We used a pond as a fence-line for about a year without any escapees. We just ran the fencing down into the water, deep enough we figured the goats would never dare venture that far into the water to go around it. 

The goats never did.

A couple loose dogs, however, did easily swim down into the pond, around the fence, and right into the farmyard. They killed a trio of American Buff geese and the goats ran for the barn. Luckily, the dogs were preoccupied with killing the geese and never noticed the herd of Nubians booking it for the barn.

We won't fence that way again, if it's at all avoidable.


----------



## forphase1 (Aug 5, 2010)

The entire pond will be eventually fenced in as I continue to expand my pastures. This is a somewhat temporary fix, and a way for me to gain some acreage quicker (and cheaper) than if I had to run the entire line. I am concerned about predators, of course, and am sorry to hear about the losses you sustained in a similar situation.

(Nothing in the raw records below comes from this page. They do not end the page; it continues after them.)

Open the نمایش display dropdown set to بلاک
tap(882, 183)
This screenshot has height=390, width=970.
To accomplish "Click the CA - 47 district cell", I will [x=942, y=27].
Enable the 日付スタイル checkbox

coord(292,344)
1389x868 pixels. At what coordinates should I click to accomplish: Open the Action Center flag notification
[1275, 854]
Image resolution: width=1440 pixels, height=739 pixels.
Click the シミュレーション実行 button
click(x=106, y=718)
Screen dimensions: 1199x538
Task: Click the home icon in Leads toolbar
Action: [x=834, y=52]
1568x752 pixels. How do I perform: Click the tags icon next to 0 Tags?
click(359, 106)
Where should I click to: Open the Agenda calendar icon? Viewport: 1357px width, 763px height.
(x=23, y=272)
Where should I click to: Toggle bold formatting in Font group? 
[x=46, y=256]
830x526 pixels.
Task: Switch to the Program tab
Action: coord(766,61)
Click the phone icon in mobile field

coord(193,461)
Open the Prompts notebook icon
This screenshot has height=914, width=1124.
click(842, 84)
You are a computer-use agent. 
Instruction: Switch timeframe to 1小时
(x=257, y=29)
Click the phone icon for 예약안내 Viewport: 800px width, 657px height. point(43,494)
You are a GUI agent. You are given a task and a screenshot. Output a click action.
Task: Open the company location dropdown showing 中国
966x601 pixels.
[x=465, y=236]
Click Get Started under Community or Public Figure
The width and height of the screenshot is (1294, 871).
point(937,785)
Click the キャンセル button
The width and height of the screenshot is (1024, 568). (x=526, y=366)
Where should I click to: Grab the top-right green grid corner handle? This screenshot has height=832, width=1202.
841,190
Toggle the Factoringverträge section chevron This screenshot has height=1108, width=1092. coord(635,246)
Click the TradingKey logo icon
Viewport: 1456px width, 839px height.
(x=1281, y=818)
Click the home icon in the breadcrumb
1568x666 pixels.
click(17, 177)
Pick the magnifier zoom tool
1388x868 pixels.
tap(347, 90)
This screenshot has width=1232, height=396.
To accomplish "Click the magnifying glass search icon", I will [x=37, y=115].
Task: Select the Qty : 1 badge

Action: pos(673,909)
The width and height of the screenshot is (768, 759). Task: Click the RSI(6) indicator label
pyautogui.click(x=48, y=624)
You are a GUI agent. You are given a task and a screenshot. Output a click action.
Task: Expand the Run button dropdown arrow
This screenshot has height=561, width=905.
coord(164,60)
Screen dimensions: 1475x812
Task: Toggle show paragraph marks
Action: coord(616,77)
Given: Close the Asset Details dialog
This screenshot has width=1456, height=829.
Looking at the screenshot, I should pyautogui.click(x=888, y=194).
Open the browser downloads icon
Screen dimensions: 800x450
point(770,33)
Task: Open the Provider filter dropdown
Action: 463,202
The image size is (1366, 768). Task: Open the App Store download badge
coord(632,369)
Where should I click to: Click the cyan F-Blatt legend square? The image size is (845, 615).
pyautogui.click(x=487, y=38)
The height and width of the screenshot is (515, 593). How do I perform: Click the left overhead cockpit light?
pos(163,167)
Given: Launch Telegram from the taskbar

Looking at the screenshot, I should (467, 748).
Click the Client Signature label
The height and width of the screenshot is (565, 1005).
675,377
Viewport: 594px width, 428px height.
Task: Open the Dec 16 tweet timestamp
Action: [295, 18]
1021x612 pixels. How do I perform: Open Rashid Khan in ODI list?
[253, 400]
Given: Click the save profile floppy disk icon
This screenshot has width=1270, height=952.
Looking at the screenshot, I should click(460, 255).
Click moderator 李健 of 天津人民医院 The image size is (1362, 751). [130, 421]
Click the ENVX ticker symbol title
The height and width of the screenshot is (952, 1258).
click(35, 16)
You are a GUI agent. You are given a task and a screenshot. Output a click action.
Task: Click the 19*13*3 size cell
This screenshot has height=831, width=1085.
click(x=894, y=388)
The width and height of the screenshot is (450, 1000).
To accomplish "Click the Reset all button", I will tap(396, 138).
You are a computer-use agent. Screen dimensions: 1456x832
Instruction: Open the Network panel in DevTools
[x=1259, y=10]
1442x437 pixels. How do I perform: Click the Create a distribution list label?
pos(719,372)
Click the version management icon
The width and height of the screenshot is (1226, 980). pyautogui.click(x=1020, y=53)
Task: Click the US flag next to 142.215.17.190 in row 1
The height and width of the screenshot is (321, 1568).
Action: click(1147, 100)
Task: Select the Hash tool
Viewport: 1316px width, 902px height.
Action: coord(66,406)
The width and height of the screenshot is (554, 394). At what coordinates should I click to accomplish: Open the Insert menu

I really appreciate the advice...will have to get that gap in my defenses fixed too. Thanks again!


----------



## wolffeathers (Dec 20, 2010)

That's what makes these forums so nice. We learn from each other experiences and mistakes.It worked great as a "goat" fence for us. I would only catch them hoof deep to eat the weeds on the ponds edge. I never thought "will the pond keep predators out" only "will it keep the goats in"(which it did).


----------